Goal ->
Write each line of the material below as one string in a JSON list, skipping blank lines.

# start of Input records

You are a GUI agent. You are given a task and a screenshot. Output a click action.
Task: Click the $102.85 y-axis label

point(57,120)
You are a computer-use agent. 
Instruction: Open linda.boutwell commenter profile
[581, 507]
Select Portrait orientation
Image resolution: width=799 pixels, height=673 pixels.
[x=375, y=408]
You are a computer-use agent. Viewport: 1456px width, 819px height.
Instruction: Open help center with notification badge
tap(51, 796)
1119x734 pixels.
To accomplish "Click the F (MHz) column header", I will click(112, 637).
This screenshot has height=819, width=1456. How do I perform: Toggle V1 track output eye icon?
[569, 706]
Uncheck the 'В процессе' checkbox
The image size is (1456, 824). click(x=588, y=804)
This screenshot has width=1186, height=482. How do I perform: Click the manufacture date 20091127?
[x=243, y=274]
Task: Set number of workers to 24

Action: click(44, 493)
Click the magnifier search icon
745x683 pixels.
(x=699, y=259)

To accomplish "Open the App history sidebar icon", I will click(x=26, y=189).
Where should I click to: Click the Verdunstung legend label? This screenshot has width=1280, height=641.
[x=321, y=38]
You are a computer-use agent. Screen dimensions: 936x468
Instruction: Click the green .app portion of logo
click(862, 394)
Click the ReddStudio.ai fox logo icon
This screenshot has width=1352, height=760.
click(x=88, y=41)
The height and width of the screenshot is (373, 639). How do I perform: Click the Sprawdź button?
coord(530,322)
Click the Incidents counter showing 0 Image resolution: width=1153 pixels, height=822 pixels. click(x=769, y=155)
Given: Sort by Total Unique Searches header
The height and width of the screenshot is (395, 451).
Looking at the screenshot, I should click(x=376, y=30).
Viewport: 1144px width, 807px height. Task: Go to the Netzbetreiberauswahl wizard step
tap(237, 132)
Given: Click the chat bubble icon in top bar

# end of Input records

The response ->
[
  "You are a GUI agent. You are given a task and a screenshot. Output a click action.",
  "Task: Click the $102.85 y-axis label",
  "point(57,120)",
  "You are a computer-use agent. ",
  "Instruction: Open linda.boutwell commenter profile",
  "[581, 507]",
  "Select Portrait orientation",
  "Image resolution: width=799 pixels, height=673 pixels.",
  "[x=375, y=408]",
  "You are a computer-use agent. Viewport: 1456px width, 819px height.",
  "Instruction: Open help center with notification badge",
  "tap(51, 796)",
  "1119x734 pixels.",
  "To accomplish \"Click the F (MHz) column header\", I will click(112, 637).",
  "This screenshot has height=819, width=1456. How do I perform: Toggle V1 track output eye icon?",
  "[569, 706]",
  "Uncheck the 'В процессе' checkbox",
  "The image size is (1456, 824). click(x=588, y=804)",
  "This screenshot has width=1186, height=482. How do I perform: Click the manufacture date 20091127?",
  "[x=243, y=274]",
  "Task: Set number of workers to 24",
  "Action: click(44, 493)",
  "Click the magnifier search icon",
  "745x683 pixels.",
  "(x=699, y=259)",
  "To accomplish \"Open the App history sidebar icon\", I will click(x=26, y=189).",
  "Where should I click to: Click the Verdunstung legend label? This screenshot has width=1280, height=641.",
  "[x=321, y=38]",
  "You are a computer-use agent. Screen dimensions: 936x468",
  "Instruction: Click the green .app portion of logo",
  "click(862, 394)",
  "Click the ReddStudio.ai fox logo icon",
  "This screenshot has width=1352, height=760.",
  "click(x=88, y=41)",
  "The height and width of the screenshot is (373, 639). How do I perform: Click the Sprawdź button?",
  "coord(530,322)",
  "Click the Incidents counter showing 0 Image resolution: width=1153 pixels, height=822 pixels. click(x=769, y=155)",
  "Given: Sort by Total Unique Searches header",
  "The height and width of the screenshot is (395, 451).",
  "Looking at the screenshot, I should click(x=376, y=30).",
  "Viewport: 1144px width, 807px height. Task: Go to the Netzbetreiberauswahl wizard step",
  "tap(237, 132)",
  "Given: Click the chat bubble icon in top bar"
]